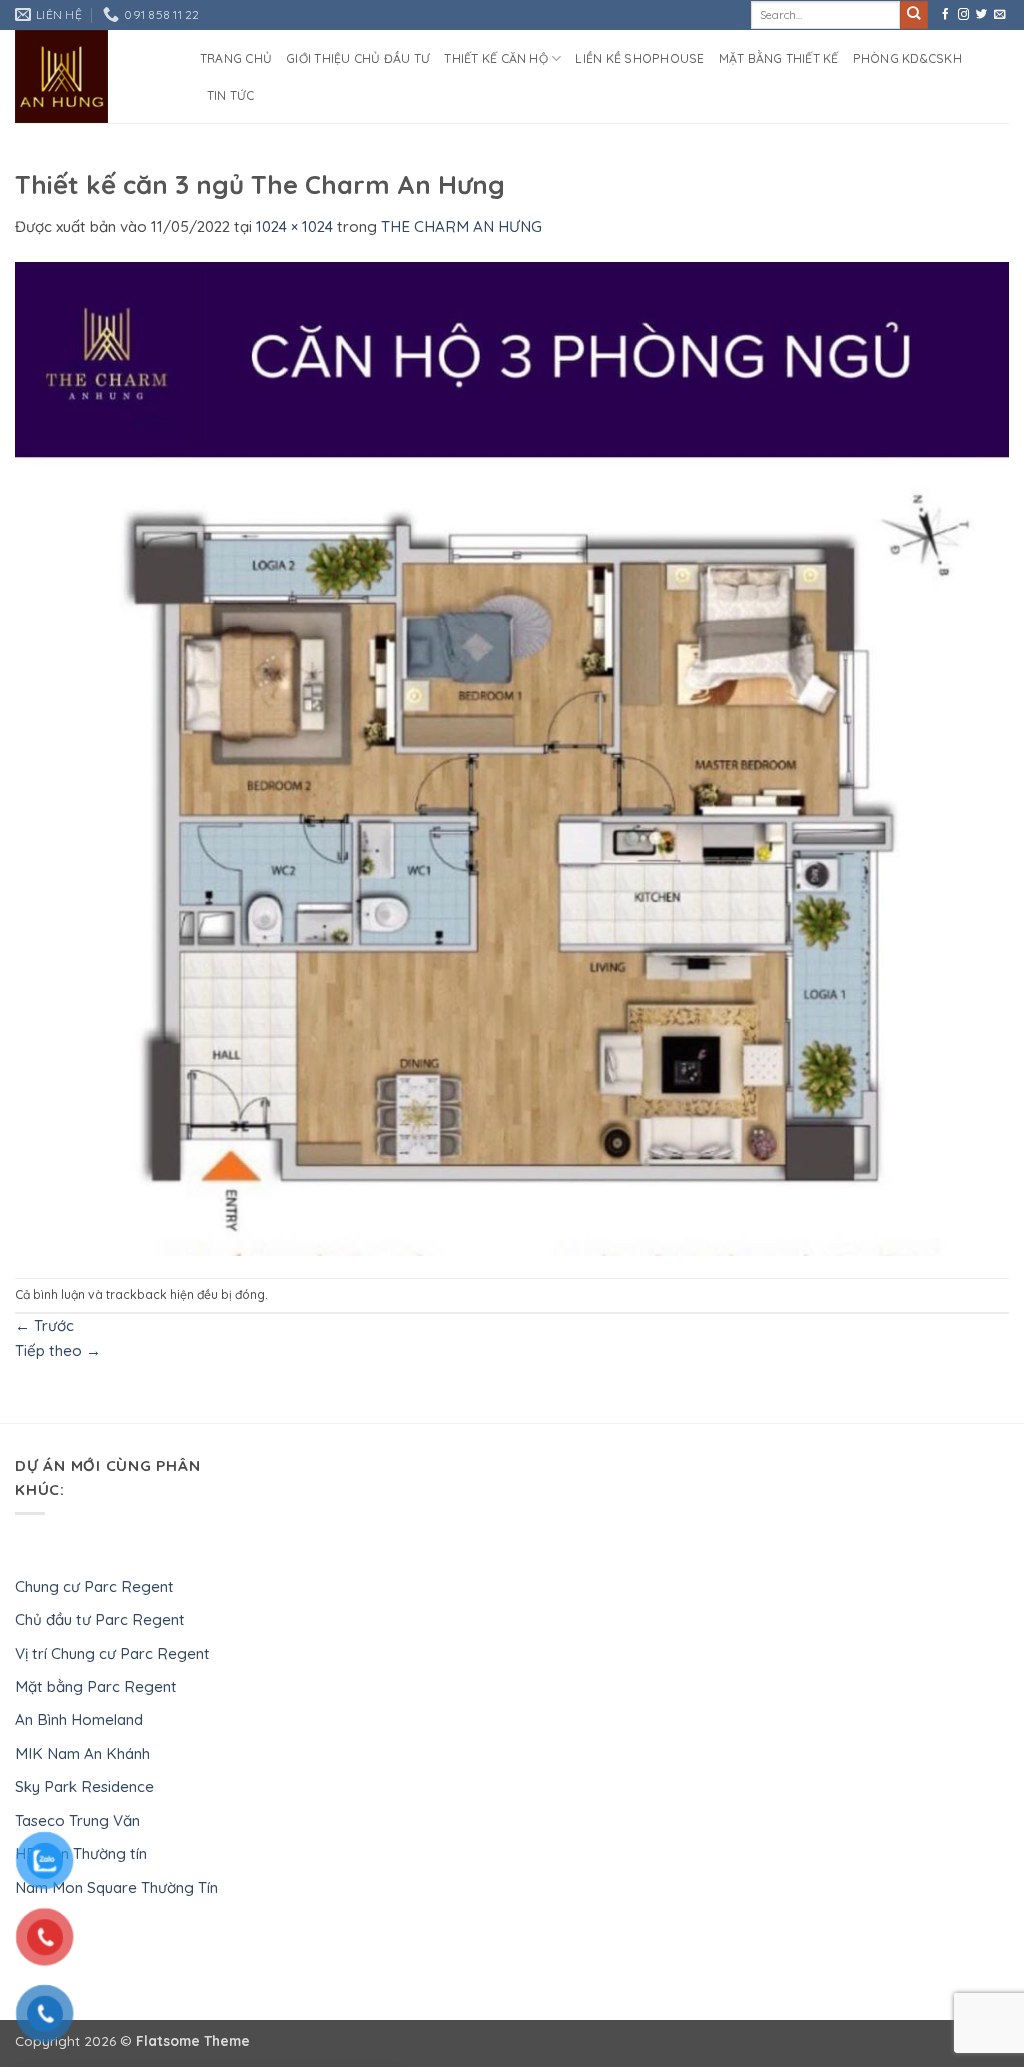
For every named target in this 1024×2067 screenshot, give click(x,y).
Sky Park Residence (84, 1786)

* * *

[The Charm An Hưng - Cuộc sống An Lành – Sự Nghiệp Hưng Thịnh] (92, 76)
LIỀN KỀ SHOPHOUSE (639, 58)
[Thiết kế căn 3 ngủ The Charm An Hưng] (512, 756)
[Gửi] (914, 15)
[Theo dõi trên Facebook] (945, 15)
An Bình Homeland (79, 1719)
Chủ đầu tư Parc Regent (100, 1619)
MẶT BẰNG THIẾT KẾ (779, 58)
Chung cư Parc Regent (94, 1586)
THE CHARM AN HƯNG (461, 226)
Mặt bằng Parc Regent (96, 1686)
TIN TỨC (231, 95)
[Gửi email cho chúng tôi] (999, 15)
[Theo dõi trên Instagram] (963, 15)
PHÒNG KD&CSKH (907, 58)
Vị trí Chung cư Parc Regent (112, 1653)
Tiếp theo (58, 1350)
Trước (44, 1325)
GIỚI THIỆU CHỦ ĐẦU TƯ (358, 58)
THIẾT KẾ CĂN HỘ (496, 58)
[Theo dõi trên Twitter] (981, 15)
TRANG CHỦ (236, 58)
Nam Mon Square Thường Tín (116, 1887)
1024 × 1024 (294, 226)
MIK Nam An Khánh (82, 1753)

**Your task**
Print, without alteration, only the lines above between the one holding "Tiếp theo (58, 1350)" and the one holding "MIK Nam An Khánh (82, 1753)", inclusive.

**Answer**
Tiếp theo (58, 1350)
Trước (44, 1325)
GIỚI THIỆU CHỦ ĐẦU TƯ (358, 58)
THIẾT KẾ CĂN HỘ (496, 58)
[Theo dõi trên Twitter] (981, 15)
TRANG CHỦ (236, 58)
Nam Mon Square Thường Tín (116, 1887)
1024 × 1024 (294, 226)
MIK Nam An Khánh (82, 1753)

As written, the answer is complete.